• Information given:
- - -
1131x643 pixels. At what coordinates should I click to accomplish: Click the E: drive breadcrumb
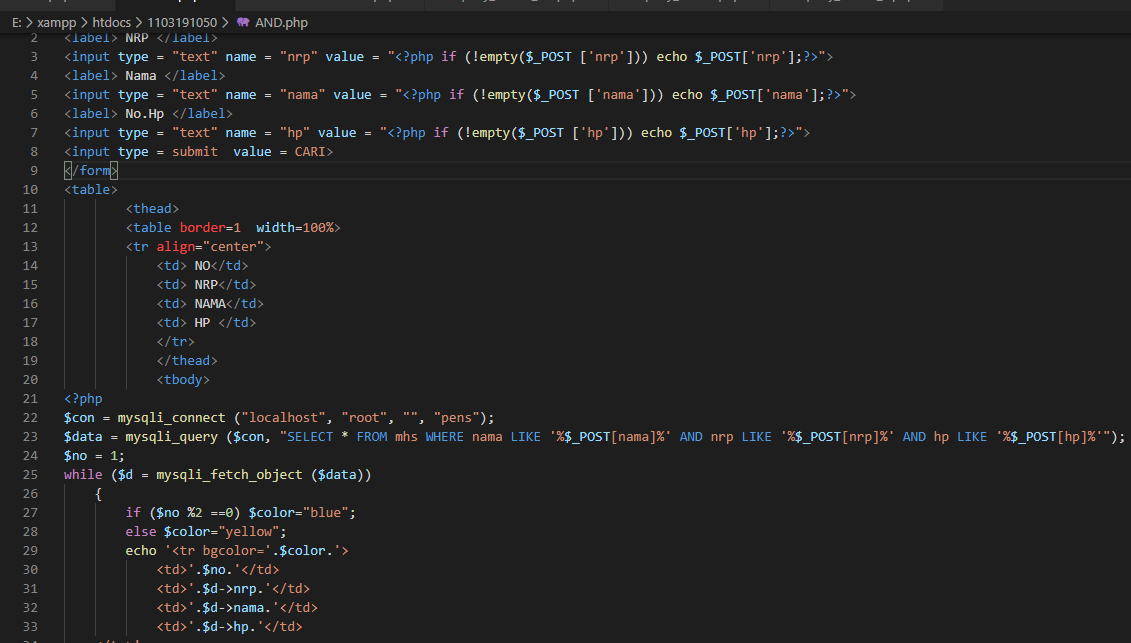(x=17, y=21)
- - -
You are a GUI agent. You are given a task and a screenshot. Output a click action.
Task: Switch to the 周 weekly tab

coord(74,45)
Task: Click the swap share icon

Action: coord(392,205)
- - -
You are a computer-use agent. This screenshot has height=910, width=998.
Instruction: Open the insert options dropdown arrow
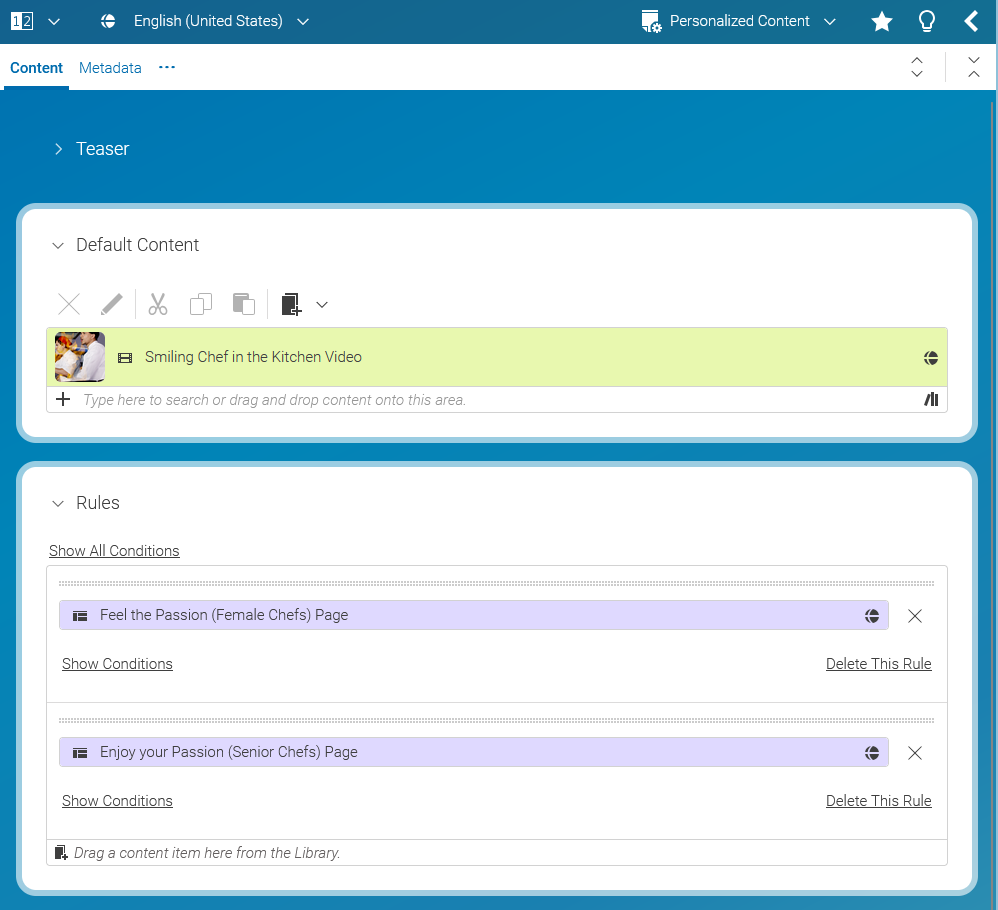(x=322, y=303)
- - -
• Exercise requirements:
Filter the listing for the word "agent" and copy each line that has it.

• Result for this task:
You are a GUI agent. You are given a task and a screenshot. Output a click action.
You are a computer-use agent. This screenshot has height=910, width=998.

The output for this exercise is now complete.